- WORK ITEM
Return every line of the listing below, unchanged, from its first line to the line holding "Given: Switch to the Gambar tab", that line included.

- SUPPLIED RECORDS

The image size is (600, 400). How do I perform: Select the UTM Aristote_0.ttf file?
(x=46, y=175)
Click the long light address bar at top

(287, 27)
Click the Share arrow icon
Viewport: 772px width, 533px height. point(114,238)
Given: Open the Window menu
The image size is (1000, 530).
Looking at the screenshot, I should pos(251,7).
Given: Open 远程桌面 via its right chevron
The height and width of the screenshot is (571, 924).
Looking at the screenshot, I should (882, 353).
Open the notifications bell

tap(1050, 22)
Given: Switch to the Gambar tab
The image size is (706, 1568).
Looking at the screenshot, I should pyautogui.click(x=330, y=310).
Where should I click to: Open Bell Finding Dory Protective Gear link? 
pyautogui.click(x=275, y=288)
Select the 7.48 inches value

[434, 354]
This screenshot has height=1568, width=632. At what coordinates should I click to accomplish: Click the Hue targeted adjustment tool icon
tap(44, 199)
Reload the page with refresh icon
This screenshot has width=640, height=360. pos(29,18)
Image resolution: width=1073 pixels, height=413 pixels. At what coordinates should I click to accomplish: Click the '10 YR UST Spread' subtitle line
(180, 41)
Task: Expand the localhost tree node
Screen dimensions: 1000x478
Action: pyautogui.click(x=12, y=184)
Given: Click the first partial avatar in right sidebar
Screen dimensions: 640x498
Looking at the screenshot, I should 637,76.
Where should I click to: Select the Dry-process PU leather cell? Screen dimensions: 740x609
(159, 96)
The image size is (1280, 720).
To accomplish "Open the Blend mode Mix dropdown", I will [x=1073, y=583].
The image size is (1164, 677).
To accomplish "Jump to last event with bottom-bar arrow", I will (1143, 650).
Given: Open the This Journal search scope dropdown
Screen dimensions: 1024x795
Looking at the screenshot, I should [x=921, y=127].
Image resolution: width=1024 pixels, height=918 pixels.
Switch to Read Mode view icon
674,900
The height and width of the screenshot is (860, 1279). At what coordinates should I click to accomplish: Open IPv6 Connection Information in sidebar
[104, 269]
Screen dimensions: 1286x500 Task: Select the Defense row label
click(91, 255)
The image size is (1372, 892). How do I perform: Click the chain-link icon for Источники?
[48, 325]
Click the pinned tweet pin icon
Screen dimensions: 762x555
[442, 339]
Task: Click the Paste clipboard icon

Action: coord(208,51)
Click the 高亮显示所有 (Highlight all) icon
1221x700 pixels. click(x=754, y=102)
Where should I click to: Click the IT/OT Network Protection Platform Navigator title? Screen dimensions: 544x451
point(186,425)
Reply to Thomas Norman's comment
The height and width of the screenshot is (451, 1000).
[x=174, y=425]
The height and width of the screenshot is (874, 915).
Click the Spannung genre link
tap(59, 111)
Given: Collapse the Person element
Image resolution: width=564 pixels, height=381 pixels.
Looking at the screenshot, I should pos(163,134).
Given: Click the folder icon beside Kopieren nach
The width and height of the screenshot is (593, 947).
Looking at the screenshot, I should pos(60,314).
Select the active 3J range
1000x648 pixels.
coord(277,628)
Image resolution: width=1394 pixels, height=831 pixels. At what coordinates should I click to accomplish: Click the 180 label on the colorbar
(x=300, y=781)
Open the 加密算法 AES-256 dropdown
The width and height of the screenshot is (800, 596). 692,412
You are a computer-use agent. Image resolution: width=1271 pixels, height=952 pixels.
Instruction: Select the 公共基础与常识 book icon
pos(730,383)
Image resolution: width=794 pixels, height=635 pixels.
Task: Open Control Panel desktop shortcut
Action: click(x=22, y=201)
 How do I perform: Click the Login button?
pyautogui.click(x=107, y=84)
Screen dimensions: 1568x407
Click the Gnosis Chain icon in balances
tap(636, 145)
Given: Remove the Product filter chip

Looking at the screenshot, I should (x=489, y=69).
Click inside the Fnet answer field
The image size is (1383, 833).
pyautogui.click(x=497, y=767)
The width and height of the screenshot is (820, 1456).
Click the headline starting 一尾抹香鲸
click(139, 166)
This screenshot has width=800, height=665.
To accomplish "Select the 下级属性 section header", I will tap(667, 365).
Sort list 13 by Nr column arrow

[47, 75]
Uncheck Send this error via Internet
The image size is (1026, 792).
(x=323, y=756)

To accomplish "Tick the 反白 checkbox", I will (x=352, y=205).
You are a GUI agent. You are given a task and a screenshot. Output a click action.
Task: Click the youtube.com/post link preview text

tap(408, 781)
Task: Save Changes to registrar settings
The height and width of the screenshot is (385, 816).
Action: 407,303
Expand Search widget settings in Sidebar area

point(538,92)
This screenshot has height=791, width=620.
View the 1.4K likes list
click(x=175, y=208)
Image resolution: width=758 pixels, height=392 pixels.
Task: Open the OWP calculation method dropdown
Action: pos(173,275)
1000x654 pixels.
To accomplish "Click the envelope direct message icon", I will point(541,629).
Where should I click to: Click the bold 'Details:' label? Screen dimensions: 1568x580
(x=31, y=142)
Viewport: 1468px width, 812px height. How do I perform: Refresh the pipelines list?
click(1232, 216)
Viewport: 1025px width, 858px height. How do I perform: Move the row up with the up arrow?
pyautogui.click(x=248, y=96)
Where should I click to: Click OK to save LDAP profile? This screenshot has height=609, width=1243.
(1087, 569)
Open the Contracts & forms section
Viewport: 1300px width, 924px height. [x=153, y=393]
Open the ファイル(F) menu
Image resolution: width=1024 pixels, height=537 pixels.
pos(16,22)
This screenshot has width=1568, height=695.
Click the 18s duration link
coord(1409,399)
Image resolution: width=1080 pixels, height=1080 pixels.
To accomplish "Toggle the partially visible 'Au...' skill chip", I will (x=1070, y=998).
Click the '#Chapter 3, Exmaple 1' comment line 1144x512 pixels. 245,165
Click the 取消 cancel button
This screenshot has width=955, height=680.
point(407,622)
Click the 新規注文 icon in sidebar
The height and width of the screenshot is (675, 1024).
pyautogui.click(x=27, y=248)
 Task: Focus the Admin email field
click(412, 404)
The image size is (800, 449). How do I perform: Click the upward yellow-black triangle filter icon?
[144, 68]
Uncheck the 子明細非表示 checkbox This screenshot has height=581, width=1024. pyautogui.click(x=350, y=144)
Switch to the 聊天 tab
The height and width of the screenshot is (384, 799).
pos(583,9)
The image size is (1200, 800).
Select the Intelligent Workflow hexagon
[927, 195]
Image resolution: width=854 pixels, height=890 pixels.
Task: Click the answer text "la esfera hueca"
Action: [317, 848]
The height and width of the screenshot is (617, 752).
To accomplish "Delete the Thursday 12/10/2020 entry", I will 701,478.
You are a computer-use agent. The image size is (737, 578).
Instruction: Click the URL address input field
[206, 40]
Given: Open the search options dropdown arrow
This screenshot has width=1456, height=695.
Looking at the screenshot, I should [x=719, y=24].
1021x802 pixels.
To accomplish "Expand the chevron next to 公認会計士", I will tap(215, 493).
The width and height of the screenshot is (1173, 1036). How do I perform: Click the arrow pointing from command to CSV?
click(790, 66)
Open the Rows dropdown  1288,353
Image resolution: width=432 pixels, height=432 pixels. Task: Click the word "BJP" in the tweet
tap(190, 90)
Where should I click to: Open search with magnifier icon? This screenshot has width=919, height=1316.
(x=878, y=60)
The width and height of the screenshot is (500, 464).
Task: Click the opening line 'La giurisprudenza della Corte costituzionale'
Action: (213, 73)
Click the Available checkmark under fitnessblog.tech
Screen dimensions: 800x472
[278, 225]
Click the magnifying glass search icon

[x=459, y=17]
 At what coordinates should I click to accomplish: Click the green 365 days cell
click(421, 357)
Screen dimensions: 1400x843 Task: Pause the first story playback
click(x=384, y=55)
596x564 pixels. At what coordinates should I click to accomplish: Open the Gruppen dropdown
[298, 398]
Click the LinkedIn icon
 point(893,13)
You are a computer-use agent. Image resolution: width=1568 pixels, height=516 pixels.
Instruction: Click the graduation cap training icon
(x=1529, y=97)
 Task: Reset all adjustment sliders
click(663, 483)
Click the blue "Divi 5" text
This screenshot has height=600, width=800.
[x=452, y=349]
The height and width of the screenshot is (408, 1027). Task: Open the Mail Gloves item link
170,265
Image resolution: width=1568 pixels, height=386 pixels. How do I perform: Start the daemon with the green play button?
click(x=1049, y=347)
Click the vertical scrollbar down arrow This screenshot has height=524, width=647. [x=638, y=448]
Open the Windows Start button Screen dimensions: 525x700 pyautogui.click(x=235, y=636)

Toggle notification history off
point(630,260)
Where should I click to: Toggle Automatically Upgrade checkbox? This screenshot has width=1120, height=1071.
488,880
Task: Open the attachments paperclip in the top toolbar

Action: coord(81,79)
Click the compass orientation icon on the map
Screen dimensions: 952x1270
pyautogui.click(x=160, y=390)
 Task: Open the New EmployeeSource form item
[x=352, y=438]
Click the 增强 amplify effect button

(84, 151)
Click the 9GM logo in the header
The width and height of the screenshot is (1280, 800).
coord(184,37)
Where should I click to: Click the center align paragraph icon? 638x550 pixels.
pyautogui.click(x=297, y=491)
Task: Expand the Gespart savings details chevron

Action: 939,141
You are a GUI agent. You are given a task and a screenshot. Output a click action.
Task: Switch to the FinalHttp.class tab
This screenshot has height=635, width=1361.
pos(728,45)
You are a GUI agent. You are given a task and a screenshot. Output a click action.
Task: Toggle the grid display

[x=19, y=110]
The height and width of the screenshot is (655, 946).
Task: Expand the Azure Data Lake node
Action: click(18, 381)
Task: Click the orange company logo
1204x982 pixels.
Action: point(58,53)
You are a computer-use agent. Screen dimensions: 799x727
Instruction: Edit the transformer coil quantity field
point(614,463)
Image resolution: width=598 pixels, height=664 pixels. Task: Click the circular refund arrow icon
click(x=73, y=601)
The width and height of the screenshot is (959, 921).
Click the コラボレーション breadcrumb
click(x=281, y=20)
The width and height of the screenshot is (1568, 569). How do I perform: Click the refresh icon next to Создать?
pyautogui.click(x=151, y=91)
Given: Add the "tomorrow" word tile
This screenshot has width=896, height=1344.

- SOLUTION FOR THIS EXERCISE
The image size is (600, 400). How do I perform: Select the UTM Aristote_0.ttf file?
(x=46, y=175)
Click the long light address bar at top

(287, 27)
Click the Share arrow icon
Viewport: 772px width, 533px height. point(114,238)
Given: Open the Window menu
The image size is (1000, 530).
Looking at the screenshot, I should pos(251,7).
Given: Open 远程桌面 via its right chevron
The height and width of the screenshot is (571, 924).
Looking at the screenshot, I should (882, 353).
Open the notifications bell

tap(1050, 22)
Given: Switch to the Gambar tab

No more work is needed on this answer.